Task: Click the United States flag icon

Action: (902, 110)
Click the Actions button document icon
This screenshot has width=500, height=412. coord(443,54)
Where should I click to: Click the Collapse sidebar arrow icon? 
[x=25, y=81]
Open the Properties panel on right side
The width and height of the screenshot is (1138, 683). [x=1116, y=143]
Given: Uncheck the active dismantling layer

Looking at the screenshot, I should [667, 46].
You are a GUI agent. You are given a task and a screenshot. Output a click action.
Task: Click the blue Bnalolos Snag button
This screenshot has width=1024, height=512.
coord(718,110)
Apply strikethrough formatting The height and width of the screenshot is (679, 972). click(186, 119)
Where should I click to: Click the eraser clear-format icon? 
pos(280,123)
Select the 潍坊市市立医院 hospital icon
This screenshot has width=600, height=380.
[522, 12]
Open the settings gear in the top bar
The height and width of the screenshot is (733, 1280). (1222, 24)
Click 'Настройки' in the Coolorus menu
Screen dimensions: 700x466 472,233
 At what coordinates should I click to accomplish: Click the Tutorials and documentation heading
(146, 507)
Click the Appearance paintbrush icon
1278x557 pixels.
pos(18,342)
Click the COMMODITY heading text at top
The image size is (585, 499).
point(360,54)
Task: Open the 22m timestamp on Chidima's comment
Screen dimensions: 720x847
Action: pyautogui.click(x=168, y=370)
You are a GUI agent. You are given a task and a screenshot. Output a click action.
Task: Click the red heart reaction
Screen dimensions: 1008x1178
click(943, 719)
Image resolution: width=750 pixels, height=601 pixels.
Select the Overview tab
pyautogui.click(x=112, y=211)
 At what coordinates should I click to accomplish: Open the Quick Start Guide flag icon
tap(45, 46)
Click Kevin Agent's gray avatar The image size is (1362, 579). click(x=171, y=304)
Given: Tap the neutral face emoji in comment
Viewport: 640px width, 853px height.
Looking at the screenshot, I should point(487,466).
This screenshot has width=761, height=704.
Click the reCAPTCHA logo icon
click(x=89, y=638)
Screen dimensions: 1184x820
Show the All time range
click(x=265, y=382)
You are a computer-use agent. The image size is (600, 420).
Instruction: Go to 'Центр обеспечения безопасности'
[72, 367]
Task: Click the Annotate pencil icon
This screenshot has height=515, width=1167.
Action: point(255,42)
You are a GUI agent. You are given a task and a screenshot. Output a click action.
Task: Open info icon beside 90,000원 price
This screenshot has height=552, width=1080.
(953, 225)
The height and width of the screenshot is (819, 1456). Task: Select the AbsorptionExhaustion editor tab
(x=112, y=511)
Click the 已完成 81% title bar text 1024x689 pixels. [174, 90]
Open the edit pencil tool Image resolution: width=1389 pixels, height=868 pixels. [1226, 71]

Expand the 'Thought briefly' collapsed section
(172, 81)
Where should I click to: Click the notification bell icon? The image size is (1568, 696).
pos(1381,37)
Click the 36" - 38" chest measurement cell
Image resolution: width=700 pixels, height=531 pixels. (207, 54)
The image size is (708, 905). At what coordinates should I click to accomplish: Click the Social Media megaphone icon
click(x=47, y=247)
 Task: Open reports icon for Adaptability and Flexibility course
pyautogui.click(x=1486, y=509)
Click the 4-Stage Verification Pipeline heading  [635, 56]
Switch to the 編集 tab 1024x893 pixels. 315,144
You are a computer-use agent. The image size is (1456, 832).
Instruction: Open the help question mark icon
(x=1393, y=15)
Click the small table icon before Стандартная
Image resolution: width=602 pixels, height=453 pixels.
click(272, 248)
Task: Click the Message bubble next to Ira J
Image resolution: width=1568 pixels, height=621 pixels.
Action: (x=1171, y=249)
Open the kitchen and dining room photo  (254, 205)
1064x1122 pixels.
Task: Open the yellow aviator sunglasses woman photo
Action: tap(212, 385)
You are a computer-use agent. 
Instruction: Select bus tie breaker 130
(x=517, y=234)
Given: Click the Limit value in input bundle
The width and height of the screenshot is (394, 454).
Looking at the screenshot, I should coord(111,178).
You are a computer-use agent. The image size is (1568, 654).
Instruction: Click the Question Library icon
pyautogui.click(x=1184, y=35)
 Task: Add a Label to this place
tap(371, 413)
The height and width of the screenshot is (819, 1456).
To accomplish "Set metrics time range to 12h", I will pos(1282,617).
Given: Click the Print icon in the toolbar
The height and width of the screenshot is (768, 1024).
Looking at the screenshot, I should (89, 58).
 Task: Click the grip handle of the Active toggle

═══

Written instruction => Present the lines starting at the one that contains "Apply strikethrough formatting" and ending at the one that contains "Action: pyautogui.click(x=168, y=370)" as a Markdown table with the columns Number and Line. Give each non-blank line its own row.

Answer to the problem =>
| Number | Line |
|---|---|
| 1 | Apply strikethrough formatting The height and width of the screenshot is (679, 972). click(186, 119) |
| 2 | Where should I click to: Click the eraser clear-format icon?  |
| 3 | pos(280,123) |
| 4 | Select the 潍坊市市立医院 hospital icon |
| 5 | This screenshot has width=600, height=380. |
| 6 | [522, 12] |
| 7 | Open the settings gear in the top bar |
| 8 | The height and width of the screenshot is (733, 1280). (1222, 24) |
| 9 | Click 'Настройки' in the Coolorus menu |
| 10 | Screen dimensions: 700x466 472,233 |
| 11 |  At what coordinates should I click to accomplish: Click the Tutorials and documentation heading |
| 12 | (146, 507) |
| 13 | Click the Appearance paintbrush icon |
| 14 | 1278x557 pixels. |
| 15 | pos(18,342) |
| 16 | Click the COMMODITY heading text at top |
| 17 | The image size is (585, 499). |
| 18 | point(360,54) |
| 19 | Task: Open the 22m timestamp on Chidima's comment |
| 20 | Screen dimensions: 720x847 |
| 21 | Action: pyautogui.click(x=168, y=370) |